Stored data:
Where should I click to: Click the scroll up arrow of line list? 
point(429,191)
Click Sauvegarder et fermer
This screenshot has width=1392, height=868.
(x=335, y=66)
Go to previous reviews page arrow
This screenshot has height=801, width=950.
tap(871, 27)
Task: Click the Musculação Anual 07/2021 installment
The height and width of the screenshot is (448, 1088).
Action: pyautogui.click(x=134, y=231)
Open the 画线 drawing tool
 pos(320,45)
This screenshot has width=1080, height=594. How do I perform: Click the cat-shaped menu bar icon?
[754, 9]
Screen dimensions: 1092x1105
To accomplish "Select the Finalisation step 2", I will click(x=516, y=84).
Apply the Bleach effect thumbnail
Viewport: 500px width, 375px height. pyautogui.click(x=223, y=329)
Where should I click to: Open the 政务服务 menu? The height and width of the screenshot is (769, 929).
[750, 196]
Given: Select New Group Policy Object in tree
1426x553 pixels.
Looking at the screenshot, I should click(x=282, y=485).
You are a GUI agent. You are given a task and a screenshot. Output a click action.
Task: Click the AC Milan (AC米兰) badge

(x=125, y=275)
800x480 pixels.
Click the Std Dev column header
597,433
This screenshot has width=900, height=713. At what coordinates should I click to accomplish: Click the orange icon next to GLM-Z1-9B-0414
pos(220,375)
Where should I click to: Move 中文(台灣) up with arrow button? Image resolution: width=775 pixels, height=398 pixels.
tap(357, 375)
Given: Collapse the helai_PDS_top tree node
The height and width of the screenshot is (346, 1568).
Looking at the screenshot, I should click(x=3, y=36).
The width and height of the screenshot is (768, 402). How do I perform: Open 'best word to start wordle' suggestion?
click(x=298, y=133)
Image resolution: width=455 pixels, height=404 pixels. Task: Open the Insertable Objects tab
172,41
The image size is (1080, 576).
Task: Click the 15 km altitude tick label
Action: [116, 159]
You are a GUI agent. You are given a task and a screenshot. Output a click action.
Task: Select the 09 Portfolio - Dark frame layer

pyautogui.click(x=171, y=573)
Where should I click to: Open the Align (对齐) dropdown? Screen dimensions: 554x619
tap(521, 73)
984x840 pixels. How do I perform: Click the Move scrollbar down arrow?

> _EXERCISE PROMPT_
Say every entry again, exactly as it reads.

> _SOLUTION FOR THIS EXERCISE_
Where should I click to: Click the scroll up arrow of line list? 
point(429,191)
Click Sauvegarder et fermer
This screenshot has width=1392, height=868.
(x=335, y=66)
Go to previous reviews page arrow
This screenshot has height=801, width=950.
tap(871, 27)
Task: Click the Musculação Anual 07/2021 installment
The height and width of the screenshot is (448, 1088).
Action: pyautogui.click(x=134, y=231)
Open the 画线 drawing tool
 pos(320,45)
This screenshot has width=1080, height=594. How do I perform: Click the cat-shaped menu bar icon?
[754, 9]
Screen dimensions: 1092x1105
To accomplish "Select the Finalisation step 2", I will click(x=516, y=84).
Apply the Bleach effect thumbnail
Viewport: 500px width, 375px height. pyautogui.click(x=223, y=329)
Where should I click to: Open the 政务服务 menu? The height and width of the screenshot is (769, 929).
[750, 196]
Given: Select New Group Policy Object in tree
1426x553 pixels.
Looking at the screenshot, I should click(x=282, y=485).
You are a GUI agent. You are given a task and a screenshot. Output a click action.
Task: Click the AC Milan (AC米兰) badge

(x=125, y=275)
800x480 pixels.
Click the Std Dev column header
597,433
This screenshot has width=900, height=713. At what coordinates should I click to accomplish: Click the orange icon next to GLM-Z1-9B-0414
pos(220,375)
Where should I click to: Move 中文(台灣) up with arrow button? Image resolution: width=775 pixels, height=398 pixels.
tap(357, 375)
Given: Collapse the helai_PDS_top tree node
The height and width of the screenshot is (346, 1568).
Looking at the screenshot, I should click(x=3, y=36).
The width and height of the screenshot is (768, 402). How do I perform: Open 'best word to start wordle' suggestion?
click(x=298, y=133)
Image resolution: width=455 pixels, height=404 pixels. Task: Open the Insertable Objects tab
172,41
The image size is (1080, 576).
Task: Click the 15 km altitude tick label
Action: [116, 159]
You are a GUI agent. You are given a task and a screenshot. Output a click action.
Task: Select the 09 Portfolio - Dark frame layer

pyautogui.click(x=171, y=573)
Where should I click to: Open the Align (对齐) dropdown? Screen dimensions: 554x619
tap(521, 73)
984x840 pixels. How do I perform: Click the Move scrollbar down arrow?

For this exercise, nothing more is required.